• _What is expected_: In the entries below, find the line with "Peristiwa (154, 250)" and print exactly every line from there up to and including the line with "Pinterest (170, 1900)", with no other lines.

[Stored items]

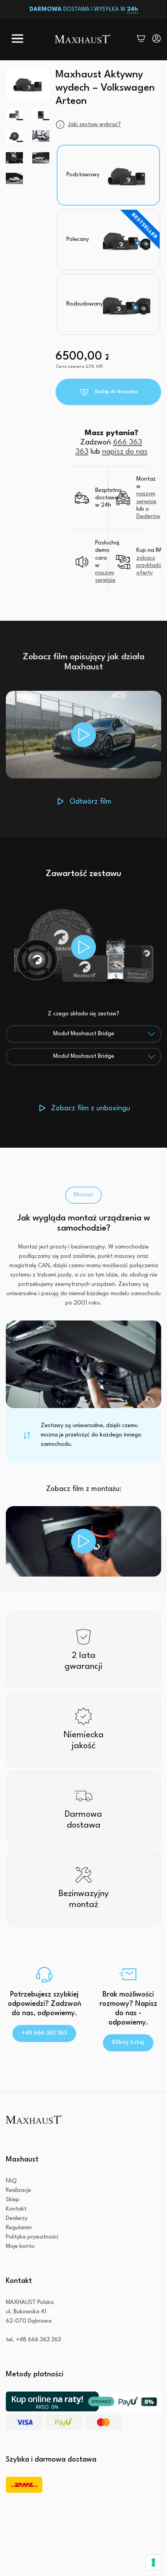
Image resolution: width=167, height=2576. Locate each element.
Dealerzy (17, 2218)
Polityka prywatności (32, 2237)
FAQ (11, 2181)
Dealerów (148, 517)
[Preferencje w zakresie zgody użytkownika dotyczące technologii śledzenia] (153, 2562)
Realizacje (18, 2190)
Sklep (12, 2200)
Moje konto (20, 2246)
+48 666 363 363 (44, 2033)
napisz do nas (125, 452)
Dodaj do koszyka (116, 391)
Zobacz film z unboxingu (90, 1108)
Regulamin (19, 2228)
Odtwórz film (90, 801)
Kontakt (16, 2209)
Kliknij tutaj (128, 2043)
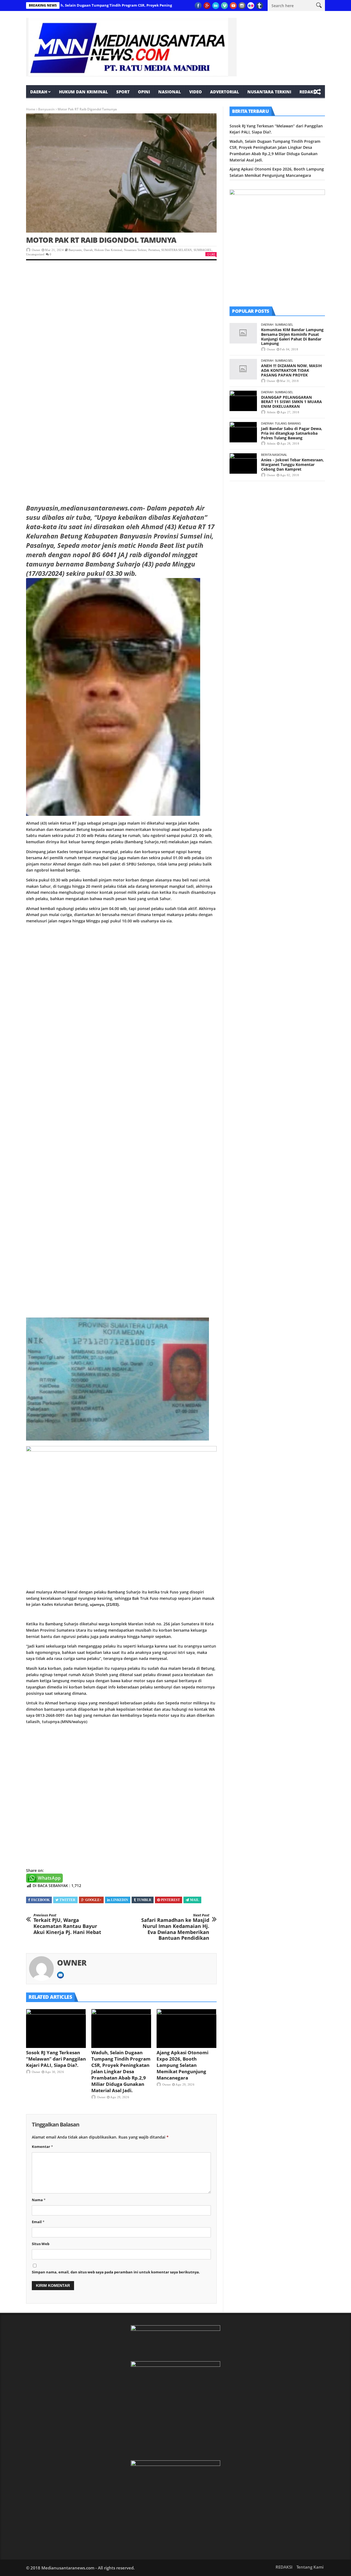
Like (212, 254)
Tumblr (144, 1900)
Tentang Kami (310, 2567)
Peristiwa (154, 250)
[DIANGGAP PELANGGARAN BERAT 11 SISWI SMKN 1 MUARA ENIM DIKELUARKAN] (243, 400)
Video (195, 91)
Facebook (40, 1900)
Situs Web (40, 2243)
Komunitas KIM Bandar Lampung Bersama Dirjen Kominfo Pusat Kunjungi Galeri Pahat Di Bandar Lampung (292, 336)
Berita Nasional (274, 454)
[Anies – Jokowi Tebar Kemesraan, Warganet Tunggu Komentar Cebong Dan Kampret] (243, 463)
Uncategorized (35, 254)
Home (30, 109)
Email (38, 2221)
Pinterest (170, 1900)
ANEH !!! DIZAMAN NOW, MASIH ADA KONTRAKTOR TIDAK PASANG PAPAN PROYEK (291, 370)
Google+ (93, 1900)
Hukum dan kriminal (83, 91)
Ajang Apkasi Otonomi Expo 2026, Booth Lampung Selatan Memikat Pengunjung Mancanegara (182, 2065)
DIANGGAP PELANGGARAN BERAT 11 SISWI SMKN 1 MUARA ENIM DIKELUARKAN (291, 402)
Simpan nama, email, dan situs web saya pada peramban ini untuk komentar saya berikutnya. (116, 2272)
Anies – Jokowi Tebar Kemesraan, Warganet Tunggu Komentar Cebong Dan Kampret (292, 464)
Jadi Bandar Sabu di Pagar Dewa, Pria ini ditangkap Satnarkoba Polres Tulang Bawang (291, 433)
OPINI (144, 91)
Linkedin (119, 1900)
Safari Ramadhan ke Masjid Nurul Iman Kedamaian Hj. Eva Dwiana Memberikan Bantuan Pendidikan (175, 1927)
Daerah (38, 91)
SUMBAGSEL (203, 250)
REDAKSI (308, 91)
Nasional (169, 91)
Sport (123, 91)
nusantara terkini (269, 91)
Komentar (42, 2146)
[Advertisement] (121, 308)
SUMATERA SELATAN (176, 250)
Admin (271, 412)
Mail (194, 1900)
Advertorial (224, 91)
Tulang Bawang (288, 423)
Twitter (67, 1900)
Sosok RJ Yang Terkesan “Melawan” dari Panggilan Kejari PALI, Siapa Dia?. (56, 2058)
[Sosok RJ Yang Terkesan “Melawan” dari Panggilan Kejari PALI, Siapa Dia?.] (56, 2028)
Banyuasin (46, 109)
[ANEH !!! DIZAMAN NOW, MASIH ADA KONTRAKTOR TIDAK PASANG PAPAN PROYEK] (243, 369)
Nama (39, 2199)
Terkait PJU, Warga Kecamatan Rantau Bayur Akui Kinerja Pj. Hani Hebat (67, 1924)
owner (36, 250)
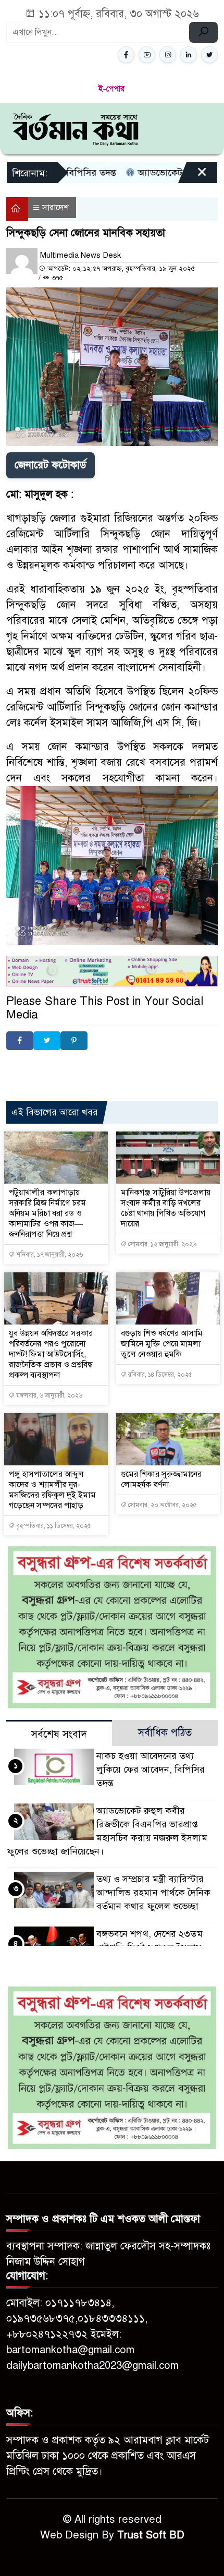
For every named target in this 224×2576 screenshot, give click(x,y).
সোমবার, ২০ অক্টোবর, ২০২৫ (162, 1505)
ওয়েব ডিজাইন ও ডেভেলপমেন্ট (105, 1067)
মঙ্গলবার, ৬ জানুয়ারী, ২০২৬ (48, 1395)
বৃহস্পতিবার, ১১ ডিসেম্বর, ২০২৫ (53, 1526)
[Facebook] (19, 1040)
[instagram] (167, 54)
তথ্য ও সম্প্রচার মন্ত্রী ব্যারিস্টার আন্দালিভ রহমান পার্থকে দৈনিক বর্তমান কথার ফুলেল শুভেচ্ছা (153, 1892)
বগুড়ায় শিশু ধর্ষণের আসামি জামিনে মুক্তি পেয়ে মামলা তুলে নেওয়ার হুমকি (162, 1343)
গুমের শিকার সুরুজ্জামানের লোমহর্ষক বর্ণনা (161, 1479)
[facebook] (126, 54)
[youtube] (147, 54)
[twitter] (209, 54)
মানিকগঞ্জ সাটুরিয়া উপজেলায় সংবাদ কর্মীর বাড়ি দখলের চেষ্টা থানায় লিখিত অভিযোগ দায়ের (166, 1208)
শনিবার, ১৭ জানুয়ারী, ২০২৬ (49, 1254)
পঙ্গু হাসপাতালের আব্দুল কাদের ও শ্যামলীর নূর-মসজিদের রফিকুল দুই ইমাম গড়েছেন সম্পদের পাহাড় (52, 1490)
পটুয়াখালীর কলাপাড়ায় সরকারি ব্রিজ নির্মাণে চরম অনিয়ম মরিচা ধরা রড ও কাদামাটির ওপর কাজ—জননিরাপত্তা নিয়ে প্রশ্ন (47, 1213)
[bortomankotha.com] (75, 128)
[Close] (193, 176)
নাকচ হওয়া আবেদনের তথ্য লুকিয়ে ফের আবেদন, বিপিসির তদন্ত (150, 1769)
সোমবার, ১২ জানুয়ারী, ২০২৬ (161, 1244)
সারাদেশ (55, 207)
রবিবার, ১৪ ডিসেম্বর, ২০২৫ (159, 1374)
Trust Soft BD (150, 2535)
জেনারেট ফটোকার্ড (50, 465)
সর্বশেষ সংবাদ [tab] (59, 1734)
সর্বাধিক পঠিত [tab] (165, 1732)
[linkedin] (188, 54)
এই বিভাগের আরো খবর (54, 1112)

• _Reply_:
Peristiwa (154, 250)
[DIANGGAP PELANGGARAN BERAT 11 SISWI SMKN 1 MUARA ENIM DIKELUARKAN] (243, 400)
Video (195, 91)
Facebook (40, 1900)
Situs Web (40, 2243)
Komunitas KIM Bandar Lampung Bersama Dirjen Kominfo Pusat Kunjungi Galeri Pahat Di Bandar Lampung (292, 336)
Berita Nasional (274, 454)
[Anies – Jokowi Tebar Kemesraan, Warganet Tunggu Komentar Cebong Dan Kampret] (243, 463)
Uncategorized (35, 254)
Home (30, 109)
Email (38, 2221)
Pinterest (170, 1900)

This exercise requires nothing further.